Daniel Wills: If the SA Liberals can’t win 2018 election, they may as well just quit politics
IF the South Australian Liberal Party can’t win the 2018 election, it may as well just quit politics altogether, writes Daniel Wills.
- Electoral boundaries redraw now favours Libs
- See the new maps for all 47 South Australian seats
- David Penberthy: Surely even the SA Libs couldn’t lose from here
IF the South Australian Liberal Party can’t win the 2018 election, it may as well just quit politics altogether.
The Electoral Districts Boundaries Commission yesterday delivered the kind of redraw that the Liberals had been demanding for years and, on paper, flipped four Labor seats into their column.
It delivered the most radical rewrite of the state’s electoral boundaries in recent memory.
As it stands, if every South Australian cast their votes exactly the same way at the next election as they did at the last, the Liberals would claim government in their own right. If the Liberals went backward from the 53 per cent two-party result secured in 2014 and was only able to break even with the Labor Party, it would still have a chance of forming a minority government.
This is a significant change from the commission’s past practice, where it sought only to create enough marginal seats so that a competent Liberal Party campaign could close the deal.
Yesterday, the commission shifted previous Liberal voters into current Labor seats.
That means the Liberals just need to convince everyone who backed them to bring about change last time, and were let down, to do the same thing one more time, to form government.
In addition to this stronger starting point, the Liberals also have the wind at their backs.
Labor will at the next election be asking for voters to extend its term to 20 years in office.
On a daily basis, the news is dominated by crises across almost the full range of portfolios.
SA has the most expensive and least reliable electricity in the nation, water bills are sky-high and there has been close to no growth in employment over the past five years.
Transforming Health is highly unpopular and a Royal Commission has condemned in the strongest possible terms the Government’s handling of the child protection system.
For a long time, Premier Jay Weatherill was a far more popular figure than the Labor Party as a whole. Now tarnished by child protection scandals, the Gillman fiasco and SA’s general economic malaise, polls show even he is beginning to lose the public’s confidence.
The “it’s time” mood will be strong when voters enter polling stations in March, 2018.

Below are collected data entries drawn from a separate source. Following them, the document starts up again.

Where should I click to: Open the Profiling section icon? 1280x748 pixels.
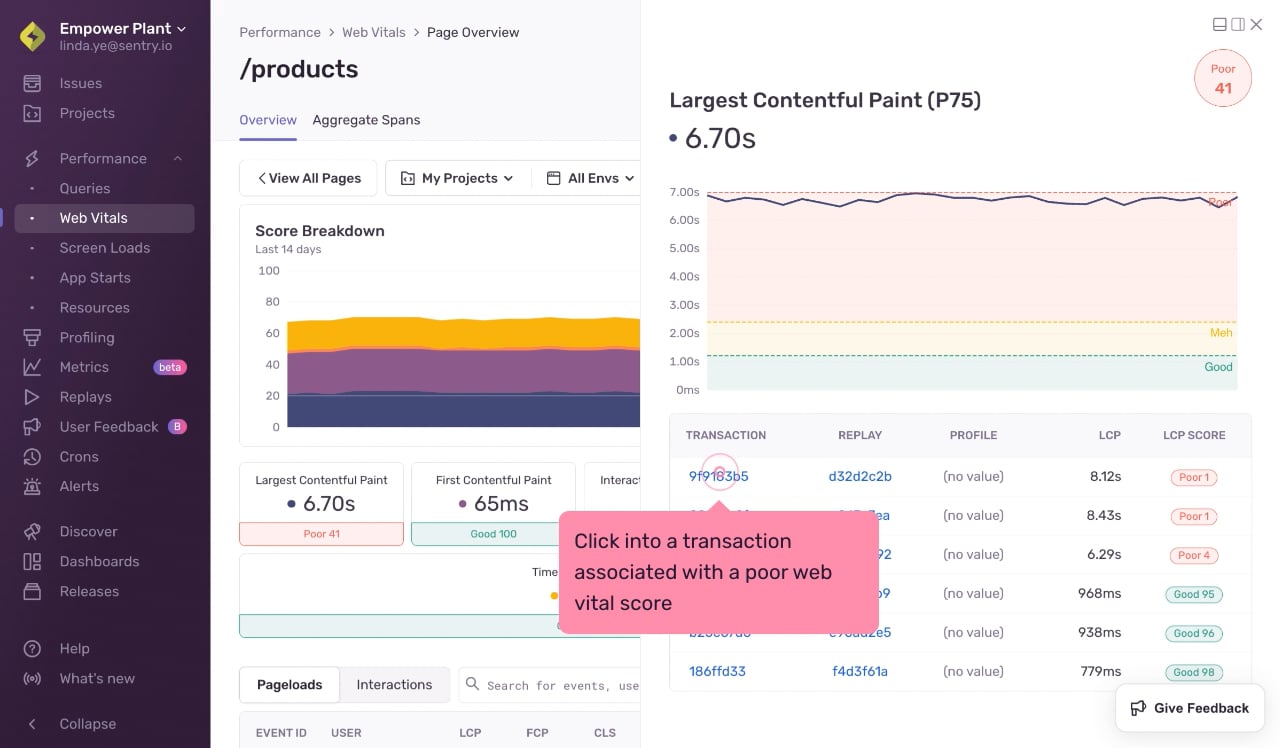(x=32, y=337)
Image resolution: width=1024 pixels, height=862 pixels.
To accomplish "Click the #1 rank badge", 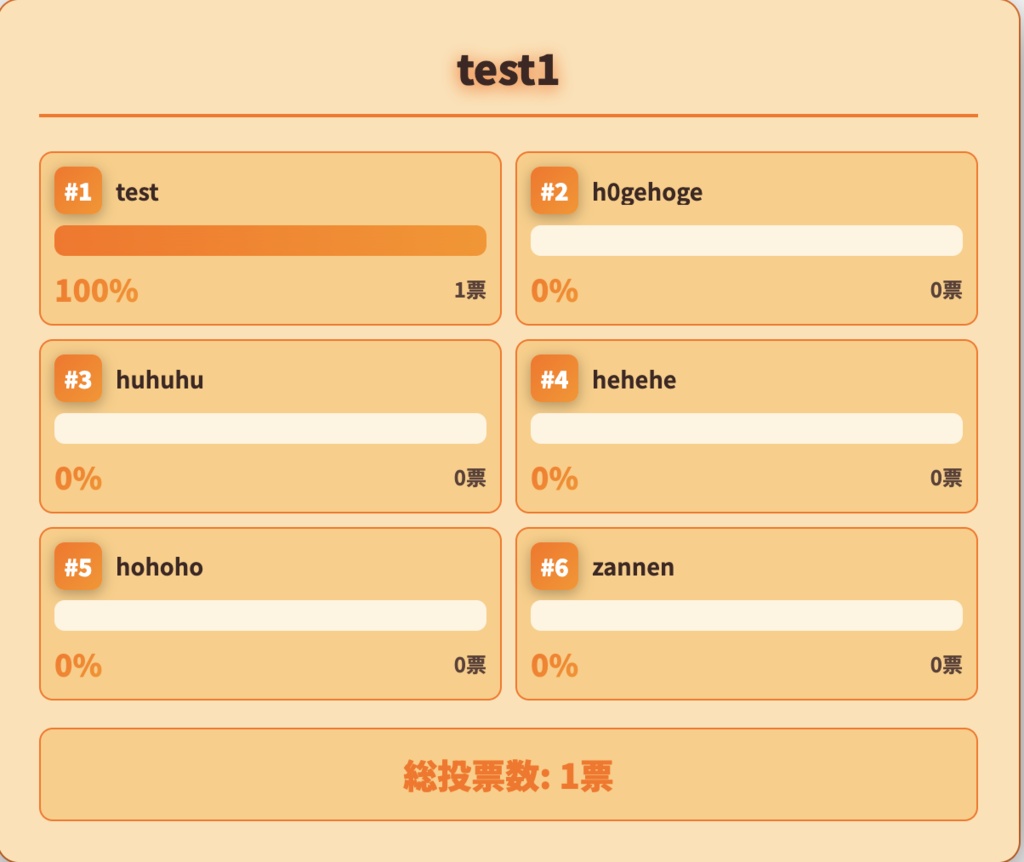I will pyautogui.click(x=78, y=191).

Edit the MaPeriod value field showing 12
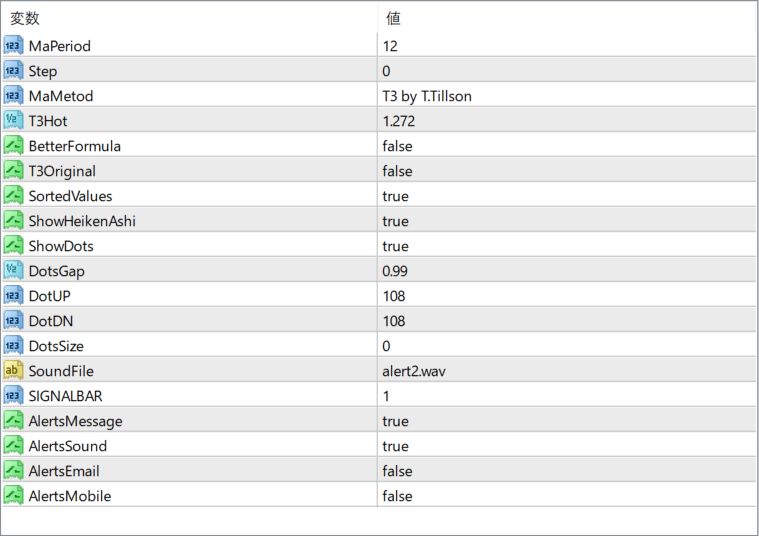[566, 46]
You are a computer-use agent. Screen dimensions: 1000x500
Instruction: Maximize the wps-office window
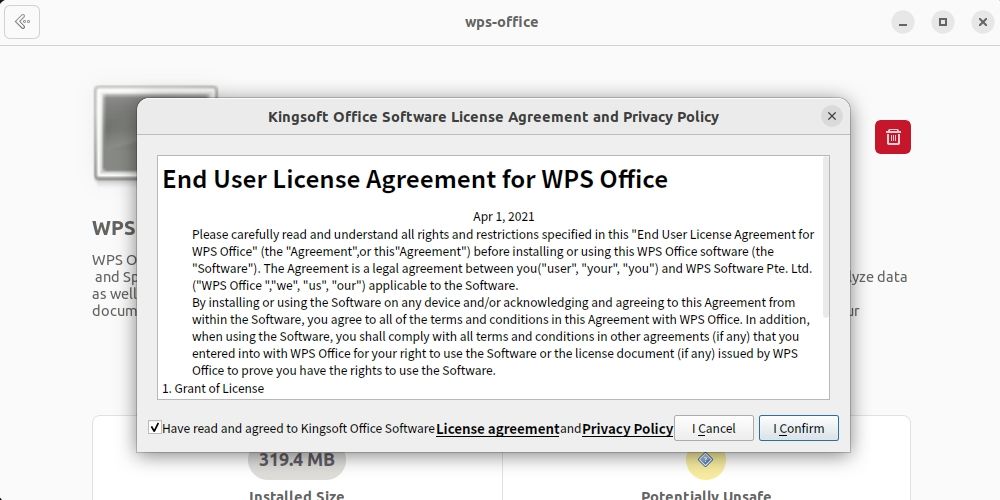(x=941, y=22)
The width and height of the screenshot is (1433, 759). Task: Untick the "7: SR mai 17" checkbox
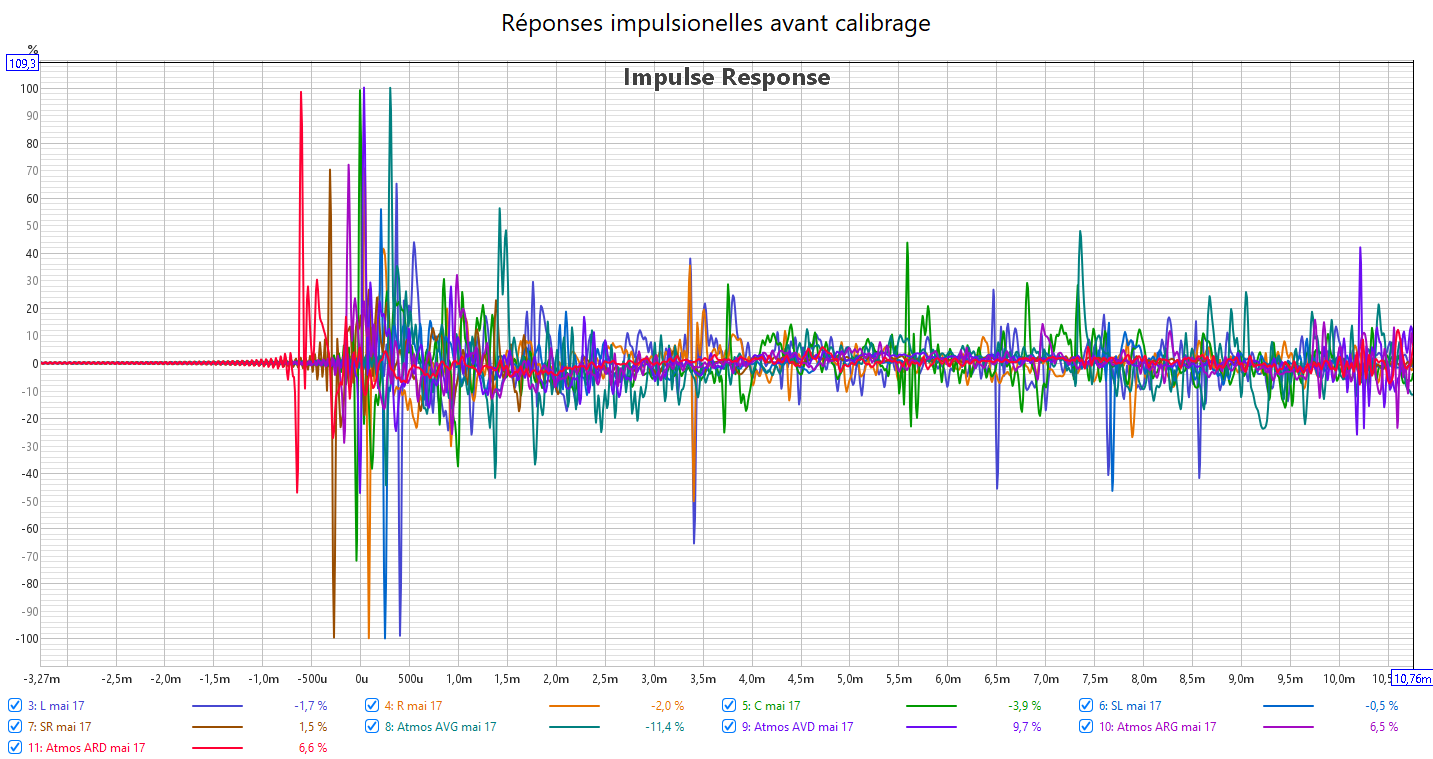[15, 727]
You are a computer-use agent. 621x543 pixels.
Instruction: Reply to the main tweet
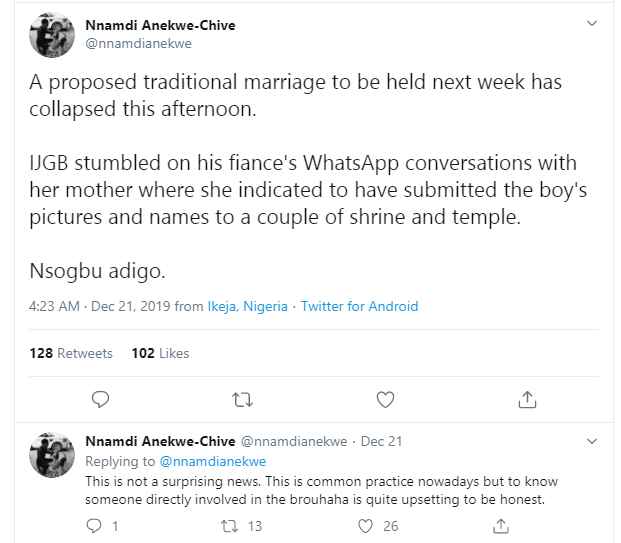[x=100, y=399]
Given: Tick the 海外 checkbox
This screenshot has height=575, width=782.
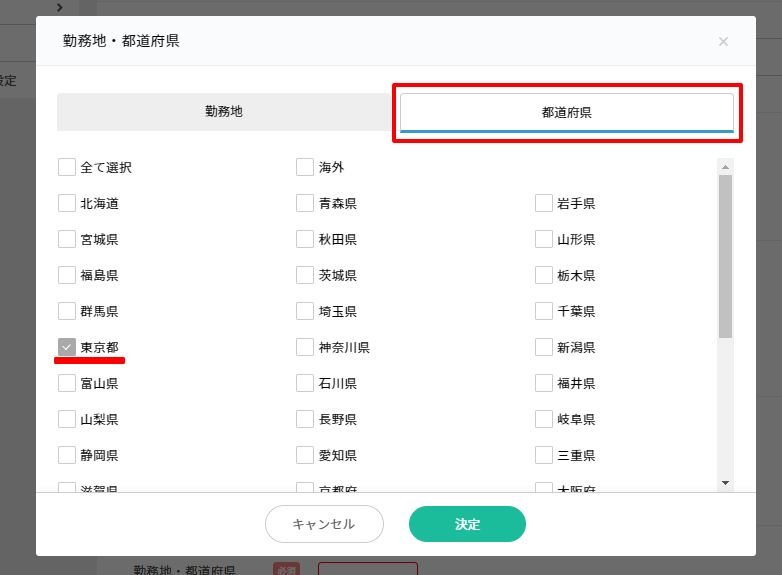Looking at the screenshot, I should 305,167.
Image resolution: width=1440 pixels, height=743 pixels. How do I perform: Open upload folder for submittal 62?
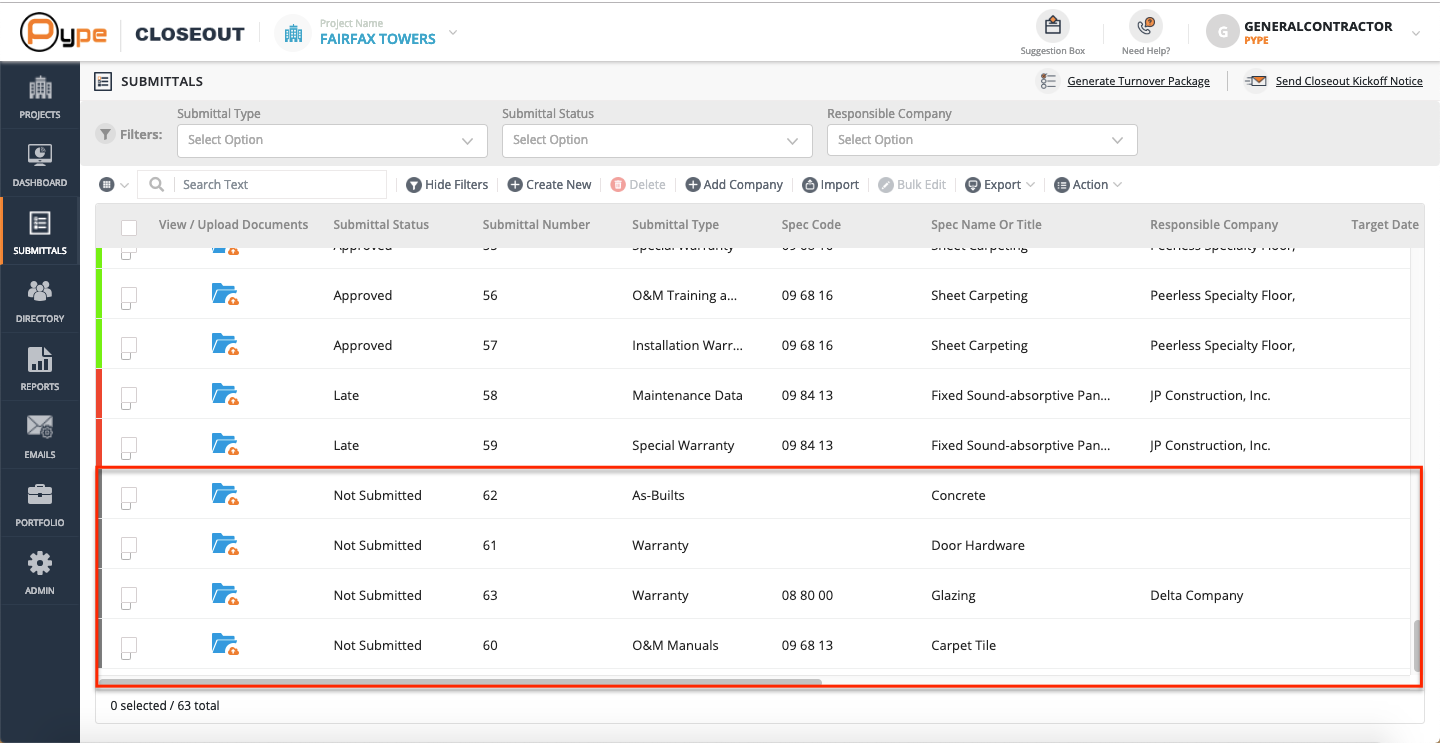[225, 494]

If the Liberals can channel this feeling and grow their two-party vote, from the 53 per cent recorded in 2014 and into the mid to high 50s in 2018, new Premier Steven Marshall could have a very large majority and mandate in Parliament that would likely hold for at least two terms.
The very real current threat to the Liberals, who have a well-documented knack for self-injury and impossible losses, is that this mood for change will continue to scatter in a thousand directions.
The rise of the Nick Xenophon Team has, to date, hurt the Liberals much more than Labor.
New NXT federal MP Rebekha Sharkie took her Adelaide Hills seat from the Liberals, who were also run close by the party of independents in two country electorates. Senator Xenophon says he plans to run a group at the state election. How many, who and where, remain unclear.
If the Liberal Party fails to seize the policy agenda in the new year and convince the state it has compelling plans across every state portfolio, the change vote will continue to bleed.
Senator Xenophon could challenge Liberals in the Hills and country with success, preventing them from forming an outright majority and giving Labor a chance at minority government.
Labor, too, will have to be on the lookout for NXT raids on its heartland as the closure of the car industry and high unemployment hammer working class areas that feel increasingly abandoned.
There are now 15 months until voters cast their judgments at the ballot box. Much can, and will, change in that time. Either political party, with the right message, can win. But not since the State Bank collapsed more than 20 years ago have the Liberals had a stronger hand to play.